Every line from the beginning of the data through the line containing "Screen dimensions: 754x429" should be reproduced exactly, and no further lines should be output.
• • • • •
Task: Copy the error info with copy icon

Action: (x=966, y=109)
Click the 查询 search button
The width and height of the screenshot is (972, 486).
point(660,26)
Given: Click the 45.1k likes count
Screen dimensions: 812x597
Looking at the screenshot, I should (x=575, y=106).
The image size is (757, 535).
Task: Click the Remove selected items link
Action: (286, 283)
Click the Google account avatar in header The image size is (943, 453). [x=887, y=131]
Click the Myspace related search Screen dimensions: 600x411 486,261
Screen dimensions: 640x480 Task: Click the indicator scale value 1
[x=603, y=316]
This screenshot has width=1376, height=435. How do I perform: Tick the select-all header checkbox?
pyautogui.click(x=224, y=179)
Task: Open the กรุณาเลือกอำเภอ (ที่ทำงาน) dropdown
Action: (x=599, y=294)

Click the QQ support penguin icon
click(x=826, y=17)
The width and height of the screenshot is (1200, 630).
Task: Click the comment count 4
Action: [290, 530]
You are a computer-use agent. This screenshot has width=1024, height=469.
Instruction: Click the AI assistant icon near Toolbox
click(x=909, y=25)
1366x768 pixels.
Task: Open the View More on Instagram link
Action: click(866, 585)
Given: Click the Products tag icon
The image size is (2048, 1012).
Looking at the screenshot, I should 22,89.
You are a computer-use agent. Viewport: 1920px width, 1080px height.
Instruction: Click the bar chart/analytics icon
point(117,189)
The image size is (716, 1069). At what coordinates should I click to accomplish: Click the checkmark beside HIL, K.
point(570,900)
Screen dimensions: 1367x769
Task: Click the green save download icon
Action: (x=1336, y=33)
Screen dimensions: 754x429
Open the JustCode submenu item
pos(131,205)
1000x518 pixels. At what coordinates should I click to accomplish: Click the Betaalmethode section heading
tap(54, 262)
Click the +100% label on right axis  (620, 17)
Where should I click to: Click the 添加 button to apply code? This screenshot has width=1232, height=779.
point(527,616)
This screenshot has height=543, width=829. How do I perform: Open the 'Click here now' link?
• • • • •
Exercise solution -
Task: Copy the error info with copy icon

Action: (x=966, y=109)
Click the 查询 search button
The width and height of the screenshot is (972, 486).
point(660,26)
Given: Click the 45.1k likes count
Screen dimensions: 812x597
Looking at the screenshot, I should (x=575, y=106).
The image size is (757, 535).
Task: Click the Remove selected items link
Action: (286, 283)
Click the Google account avatar in header The image size is (943, 453). [x=887, y=131]
Click the Myspace related search Screen dimensions: 600x411 486,261
Screen dimensions: 640x480 Task: Click the indicator scale value 1
[x=603, y=316]
This screenshot has width=1376, height=435. How do I perform: Tick the select-all header checkbox?
pyautogui.click(x=224, y=179)
Task: Open the กรุณาเลือกอำเภอ (ที่ทำงาน) dropdown
Action: (x=599, y=294)

Click the QQ support penguin icon
click(x=826, y=17)
The width and height of the screenshot is (1200, 630).
Task: Click the comment count 4
Action: [290, 530]
You are a computer-use agent. This screenshot has width=1024, height=469.
Instruction: Click the AI assistant icon near Toolbox
click(x=909, y=25)
1366x768 pixels.
Task: Open the View More on Instagram link
Action: click(866, 585)
Given: Click the Products tag icon
The image size is (2048, 1012).
Looking at the screenshot, I should 22,89.
You are a computer-use agent. Viewport: 1920px width, 1080px height.
Instruction: Click the bar chart/analytics icon
point(117,189)
The image size is (716, 1069). At what coordinates should I click to accomplish: Click the checkmark beside HIL, K.
point(570,900)
Screen dimensions: 1367x769
Task: Click the green save download icon
Action: (x=1336, y=33)
Screen dimensions: 754x429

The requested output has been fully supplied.